It started out with so much promise. Oprah playing mom/referee between Letterman and Leno on a cozy couch, scolding the two for teasing each other like competitive siblings.
It would have been funny, too, if only Conan was somehow involved. Even subliminally.
Maybe a ginger-colored “ghost” jumping up and down behind the couch (or on Leno’s lap). Or a subtle “I’m still with Coco” sign scrawled somewhere in the corner. Or a telltale lit cigar in an ashtray.
Something, anything, to acknowledge the lanky one who lost the playground battle.
But nothing. CBS played it safe, perhaps not wanting to ruffle the Peacock’s feathers or Zucker’s ego.
So, there were the three mega-hosts playing along with the program, Letterman mocking Leno, Oprah diffusing the tension, and nobody got hurt. Except the viewers who are still reeling from the late-night wars of just a few weeks past.
I kept waiting for the payoff. The big laugh. But all I was left with was an uncomfortable knot in my stomach (next to the nacho-cramp) that hasn’t yet gone away.
That was only one of many failed commercials. With the wonderful exception of heavyweight veterans Betty White and Abe (he’s still not dead) Vigoda, there were no other highlights among the dismal, misogynistic Super Bowl ads.
The Puppy Bowl on Animal Planet was far more entertaining than those abysmally expensive ads.
And the Who? The only excitement was the wardrobe malfunction during that creaky embarrassment, when Townshend’s bottom shirt button popped, exposing his mid-girth. Big deal. I see that every day, just walking around.
Their performance was a shadow of their once-greatness (I know how old they are, calm down), and Daltrey’s inspired scarf attire didn’t help his once-macho manliness.
I cringed each time Townshend performed his signature windmill, thinking he was about to pop a rotator cuff or something.

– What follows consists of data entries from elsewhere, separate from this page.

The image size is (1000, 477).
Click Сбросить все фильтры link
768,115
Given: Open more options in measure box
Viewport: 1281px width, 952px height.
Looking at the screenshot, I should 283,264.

I prefer my old rockers the way they used to be: anti-establishment, raucous and relevant. Hard to maintain that pose when commercials using their greatest songs mock the very things they used to deride.
Thankfully the thrilling game eased the cringe-worthy sight of three deflated talk-show hosts mock-fighting. If only Conan had been there to settle the score.